(Data records)

===

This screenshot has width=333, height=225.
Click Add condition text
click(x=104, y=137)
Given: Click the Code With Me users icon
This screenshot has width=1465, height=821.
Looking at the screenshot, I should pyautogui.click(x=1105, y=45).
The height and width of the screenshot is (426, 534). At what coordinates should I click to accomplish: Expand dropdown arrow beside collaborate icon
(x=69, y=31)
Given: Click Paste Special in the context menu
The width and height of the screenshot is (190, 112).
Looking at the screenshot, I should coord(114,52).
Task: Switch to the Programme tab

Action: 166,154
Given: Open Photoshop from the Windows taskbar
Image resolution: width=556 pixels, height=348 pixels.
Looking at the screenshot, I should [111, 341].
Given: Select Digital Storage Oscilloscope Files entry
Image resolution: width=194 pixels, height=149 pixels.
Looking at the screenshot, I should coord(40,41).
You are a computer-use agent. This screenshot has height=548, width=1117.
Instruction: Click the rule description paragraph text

===

What to do> Please restate the preceding entries word for word.

The answer>
This screenshot has width=333, height=225.
Click Add condition text
click(x=104, y=137)
Given: Click the Code With Me users icon
This screenshot has width=1465, height=821.
Looking at the screenshot, I should pyautogui.click(x=1105, y=45).
The height and width of the screenshot is (426, 534). At what coordinates should I click to accomplish: Expand dropdown arrow beside collaborate icon
(x=69, y=31)
Given: Click Paste Special in the context menu
The width and height of the screenshot is (190, 112).
Looking at the screenshot, I should coord(114,52).
Task: Switch to the Programme tab

Action: 166,154
Given: Open Photoshop from the Windows taskbar
Image resolution: width=556 pixels, height=348 pixels.
Looking at the screenshot, I should [111, 341].
Given: Select Digital Storage Oscilloscope Files entry
Image resolution: width=194 pixels, height=149 pixels.
Looking at the screenshot, I should coord(40,41).
You are a computer-use agent. This screenshot has height=548, width=1117.
Instruction: Click the rule description paragraph text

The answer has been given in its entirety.